Иван Лазутин - Родник пробивает камни
— Если у деда-аптекаря сын аптекарь, а внук тоже аптекарем хочет стать, то дед этим только гордится. И правильно, что гордится. Есть в каждом порядочном роду своя линия, и эта линия идет от одного поколения к другому, ее тянут от деда к отцу, от отца к внуку… Так было раньше и у нас, у Каретниковых. Твой отец уже в четвертом колене рабочий человек. Теперь вот родилась у него ты. Все говорят, что у тебя талант. Что ж, дай бог! Талант — его ни на рынке, ни в магазине не купишь, с ним люди родятся. Будешь артисткой — час добрый. Сам буду ходить на твои постановки, а если в кино снимут, по десять раз буду смотреть одну и ту же картину. Вот, мол, и в нашем рабочем роду вспыхнула, как выражается Корней Карпович, звездочка. Но ведь то, куда тебя толкает тетка, — это не для нас, не для Каретниковых! Ходить в коротенькой юбочке по самолету и разносить пассажирам леденцы да ситро — это дело не хитрое, тут не нужно никакого таланта, никаких способностей. Напялить на себя, как на пугало, магазинную кофту или платье и разгуливать в этой чужой одежде, как индюхе, по длинному столу — глядите, мол, какая я нарядная и как все на мне ладно сидит, — тоже особых мозгов не требуется…
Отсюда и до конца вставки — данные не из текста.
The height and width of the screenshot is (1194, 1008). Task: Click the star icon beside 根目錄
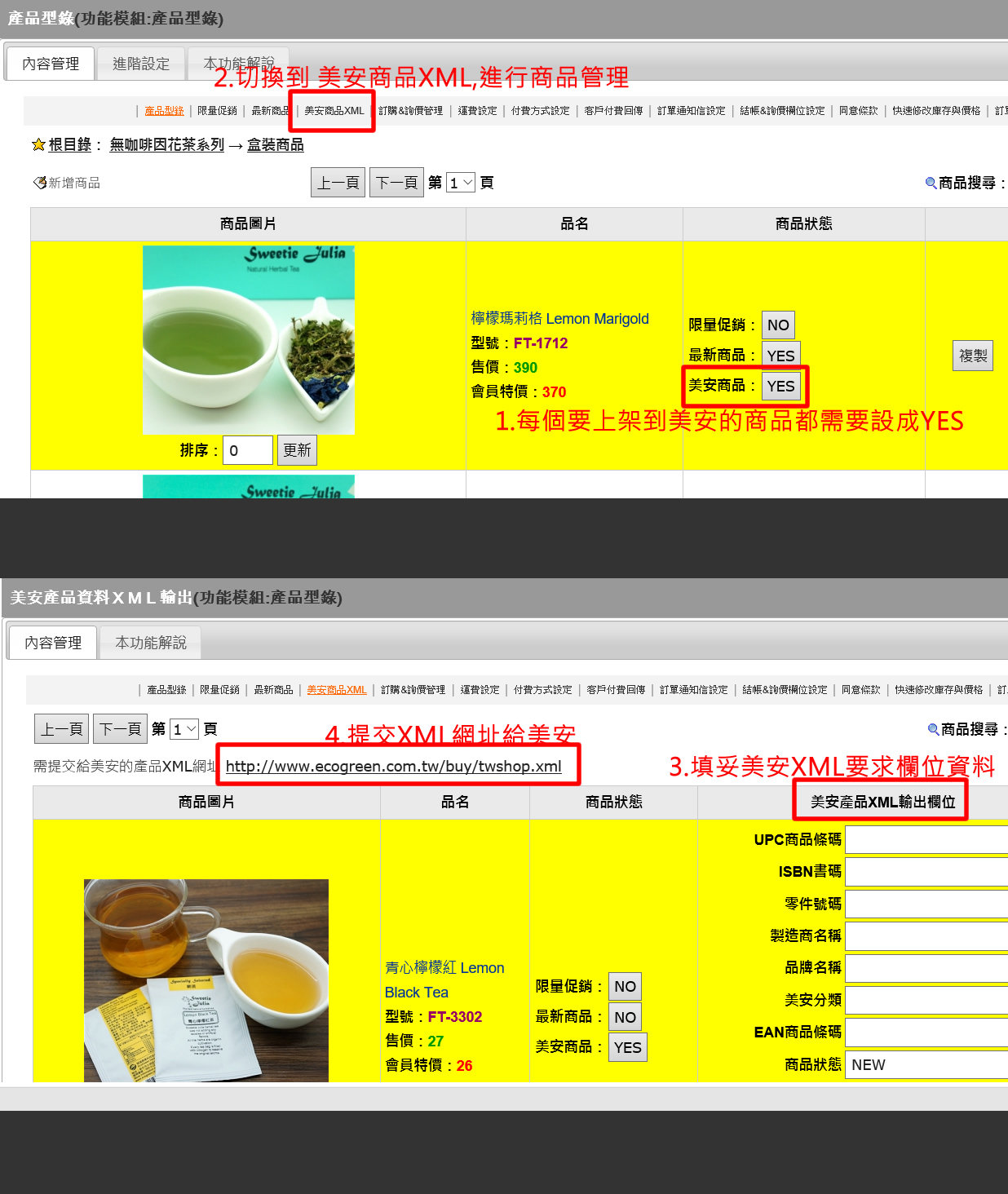point(38,145)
Петр Егорович смолк, открыл ящик гардероба, бережно достал из него вчетверо сложенный чистенький носовой платок и положил его на средину стола.
— Стар я стал, доченька. А в мои годы пора уже подумывать и о том, как должны жить вы. Я не зря с тобой заговорил сегодня о твоей работе, если на экзаменах будет не все хорошо. Я и с отцом разговаривал на эту тему, но он не хотел перед экзаменами забивать тебе голову другим. А теперь я вижу, что тетка тебя окончательно зануздала и правит тобой, как ей вздумается. Послезавтра вечером у меня будет в общежитии встреча с молодыми рабочими нашего завода. Одни девушки, я у них выступал уже раз, но это было года три назад. Теперь, говорят, пришло много новых.
— Возьми меня с собой, дедушка!
— Возьму, только пообещай мне, что больше никогда не пойдешь с теткой к этой Марии Николаевне. Не хочу даже представить себе, как ты, моя внучка, — и вдруг разряженной гусыней ходишь по длинным магазинным столам! Если у тебя талант, становись под комелек бревна, а не скользи плечом под легкой вершинкой. — Петр Егорович бережно свернул платочек, положил его в нагрудный карман. — Так что ты мне после всего этого скажешь, внученька? Чем порадуешь деда?
— Ты говоришь, и Корней Карпович говорит, и тетенька тоже считает, что во мне есть… — Светлана замялась, перетирая в пальцах лепесток цветка.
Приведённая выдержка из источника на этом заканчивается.